BEGIN

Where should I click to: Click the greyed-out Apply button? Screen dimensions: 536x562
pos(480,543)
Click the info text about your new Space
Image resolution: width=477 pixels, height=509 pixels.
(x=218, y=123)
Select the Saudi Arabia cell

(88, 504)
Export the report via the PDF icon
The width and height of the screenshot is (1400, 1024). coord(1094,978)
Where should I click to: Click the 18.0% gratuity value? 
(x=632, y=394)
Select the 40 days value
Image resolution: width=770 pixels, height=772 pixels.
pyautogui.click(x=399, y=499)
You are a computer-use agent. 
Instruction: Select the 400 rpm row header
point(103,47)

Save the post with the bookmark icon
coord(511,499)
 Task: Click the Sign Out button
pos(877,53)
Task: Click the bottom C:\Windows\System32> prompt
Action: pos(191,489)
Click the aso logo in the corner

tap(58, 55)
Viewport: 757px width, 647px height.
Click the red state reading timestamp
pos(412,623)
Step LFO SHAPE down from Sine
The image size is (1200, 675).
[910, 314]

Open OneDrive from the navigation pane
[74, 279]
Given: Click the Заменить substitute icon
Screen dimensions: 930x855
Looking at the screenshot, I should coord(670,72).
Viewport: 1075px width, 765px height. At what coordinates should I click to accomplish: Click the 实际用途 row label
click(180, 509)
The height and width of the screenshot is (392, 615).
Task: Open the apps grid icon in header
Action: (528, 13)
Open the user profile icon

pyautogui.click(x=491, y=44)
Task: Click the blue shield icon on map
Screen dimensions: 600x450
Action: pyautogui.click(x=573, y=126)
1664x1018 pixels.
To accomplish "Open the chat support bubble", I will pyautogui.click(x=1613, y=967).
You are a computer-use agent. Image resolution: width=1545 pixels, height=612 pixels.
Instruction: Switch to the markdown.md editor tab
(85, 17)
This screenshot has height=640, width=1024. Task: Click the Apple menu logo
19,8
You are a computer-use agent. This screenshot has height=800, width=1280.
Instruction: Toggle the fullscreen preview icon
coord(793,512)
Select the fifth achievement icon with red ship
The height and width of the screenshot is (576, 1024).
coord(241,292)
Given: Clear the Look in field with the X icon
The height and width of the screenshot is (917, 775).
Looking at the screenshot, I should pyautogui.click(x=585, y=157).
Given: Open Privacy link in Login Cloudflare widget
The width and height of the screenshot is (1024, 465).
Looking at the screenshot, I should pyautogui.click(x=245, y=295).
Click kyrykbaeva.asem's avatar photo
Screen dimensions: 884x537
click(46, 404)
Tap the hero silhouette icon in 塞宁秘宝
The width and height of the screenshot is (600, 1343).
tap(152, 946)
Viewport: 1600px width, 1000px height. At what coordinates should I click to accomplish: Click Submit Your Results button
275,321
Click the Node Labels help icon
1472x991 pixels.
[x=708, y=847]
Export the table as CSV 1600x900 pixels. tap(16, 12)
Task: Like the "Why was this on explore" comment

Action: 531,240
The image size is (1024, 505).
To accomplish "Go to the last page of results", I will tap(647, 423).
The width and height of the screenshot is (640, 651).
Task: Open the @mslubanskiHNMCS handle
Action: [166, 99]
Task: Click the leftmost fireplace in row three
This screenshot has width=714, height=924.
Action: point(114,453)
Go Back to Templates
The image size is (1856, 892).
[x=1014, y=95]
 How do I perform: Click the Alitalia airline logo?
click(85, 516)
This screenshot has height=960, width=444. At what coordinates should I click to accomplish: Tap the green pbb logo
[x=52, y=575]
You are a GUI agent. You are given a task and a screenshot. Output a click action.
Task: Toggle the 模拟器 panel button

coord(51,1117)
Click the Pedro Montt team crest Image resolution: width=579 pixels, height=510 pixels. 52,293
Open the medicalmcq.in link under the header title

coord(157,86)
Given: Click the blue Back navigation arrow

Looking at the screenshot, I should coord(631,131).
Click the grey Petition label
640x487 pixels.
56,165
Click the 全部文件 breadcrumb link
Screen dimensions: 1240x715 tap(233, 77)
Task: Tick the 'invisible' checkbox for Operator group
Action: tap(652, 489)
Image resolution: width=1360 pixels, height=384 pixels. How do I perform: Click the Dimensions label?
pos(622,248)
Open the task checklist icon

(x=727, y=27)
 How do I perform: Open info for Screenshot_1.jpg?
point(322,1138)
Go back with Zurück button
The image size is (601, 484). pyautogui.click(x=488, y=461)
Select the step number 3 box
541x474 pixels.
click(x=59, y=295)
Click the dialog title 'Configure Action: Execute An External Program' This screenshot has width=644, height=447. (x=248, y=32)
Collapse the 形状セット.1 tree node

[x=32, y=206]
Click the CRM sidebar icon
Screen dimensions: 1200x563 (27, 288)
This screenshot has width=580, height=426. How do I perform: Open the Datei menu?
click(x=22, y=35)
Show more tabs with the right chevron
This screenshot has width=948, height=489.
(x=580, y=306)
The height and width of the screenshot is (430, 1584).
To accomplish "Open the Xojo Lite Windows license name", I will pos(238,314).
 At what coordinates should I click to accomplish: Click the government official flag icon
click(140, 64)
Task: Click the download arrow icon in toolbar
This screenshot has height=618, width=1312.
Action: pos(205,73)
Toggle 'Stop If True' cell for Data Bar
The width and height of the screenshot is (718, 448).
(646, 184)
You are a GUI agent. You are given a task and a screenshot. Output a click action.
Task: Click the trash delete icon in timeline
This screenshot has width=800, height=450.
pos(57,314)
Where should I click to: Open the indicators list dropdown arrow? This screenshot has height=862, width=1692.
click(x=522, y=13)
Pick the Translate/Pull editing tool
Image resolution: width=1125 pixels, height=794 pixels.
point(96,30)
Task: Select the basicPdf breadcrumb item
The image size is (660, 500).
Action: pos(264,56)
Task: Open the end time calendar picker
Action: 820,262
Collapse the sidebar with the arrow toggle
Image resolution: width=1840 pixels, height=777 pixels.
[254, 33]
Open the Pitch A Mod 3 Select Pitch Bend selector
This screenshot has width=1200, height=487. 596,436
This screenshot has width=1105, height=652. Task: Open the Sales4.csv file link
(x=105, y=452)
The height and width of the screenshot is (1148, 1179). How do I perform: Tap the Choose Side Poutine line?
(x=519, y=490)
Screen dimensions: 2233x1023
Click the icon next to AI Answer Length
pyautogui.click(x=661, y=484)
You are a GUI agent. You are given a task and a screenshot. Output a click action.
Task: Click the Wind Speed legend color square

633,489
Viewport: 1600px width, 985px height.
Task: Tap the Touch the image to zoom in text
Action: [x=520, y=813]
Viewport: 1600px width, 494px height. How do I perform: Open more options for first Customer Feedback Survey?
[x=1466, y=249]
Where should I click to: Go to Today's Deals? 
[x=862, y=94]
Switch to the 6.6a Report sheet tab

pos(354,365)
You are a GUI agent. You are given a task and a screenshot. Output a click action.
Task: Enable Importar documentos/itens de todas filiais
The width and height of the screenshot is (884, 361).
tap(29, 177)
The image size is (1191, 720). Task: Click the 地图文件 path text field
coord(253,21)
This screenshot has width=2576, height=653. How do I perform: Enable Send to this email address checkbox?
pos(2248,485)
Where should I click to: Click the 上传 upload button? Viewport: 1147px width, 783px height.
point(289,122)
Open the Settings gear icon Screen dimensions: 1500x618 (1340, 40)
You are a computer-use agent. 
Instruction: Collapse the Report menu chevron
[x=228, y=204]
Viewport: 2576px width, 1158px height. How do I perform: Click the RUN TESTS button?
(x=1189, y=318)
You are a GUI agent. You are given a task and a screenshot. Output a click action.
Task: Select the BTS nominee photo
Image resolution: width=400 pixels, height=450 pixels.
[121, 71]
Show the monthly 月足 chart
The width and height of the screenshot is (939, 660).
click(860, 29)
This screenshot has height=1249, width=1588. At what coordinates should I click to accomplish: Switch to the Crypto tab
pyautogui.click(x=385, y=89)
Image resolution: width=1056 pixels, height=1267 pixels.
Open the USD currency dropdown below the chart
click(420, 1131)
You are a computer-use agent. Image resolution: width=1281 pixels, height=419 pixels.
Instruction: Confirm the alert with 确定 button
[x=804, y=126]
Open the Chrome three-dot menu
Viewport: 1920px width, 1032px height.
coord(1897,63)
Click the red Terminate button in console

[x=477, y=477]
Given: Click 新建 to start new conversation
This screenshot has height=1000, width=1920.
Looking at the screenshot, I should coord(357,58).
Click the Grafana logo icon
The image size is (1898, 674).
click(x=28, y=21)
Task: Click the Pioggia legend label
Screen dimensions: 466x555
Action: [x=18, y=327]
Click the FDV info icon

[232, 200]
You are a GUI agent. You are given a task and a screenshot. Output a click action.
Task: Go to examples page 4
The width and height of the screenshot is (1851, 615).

END

▶ WHAT IS REQUIRED
The required answer is each line of the data in which the word "three" appears.

▶ TASK ANSWER
Task: Click the leftmost fireplace in row three
Open the Chrome three-dot menu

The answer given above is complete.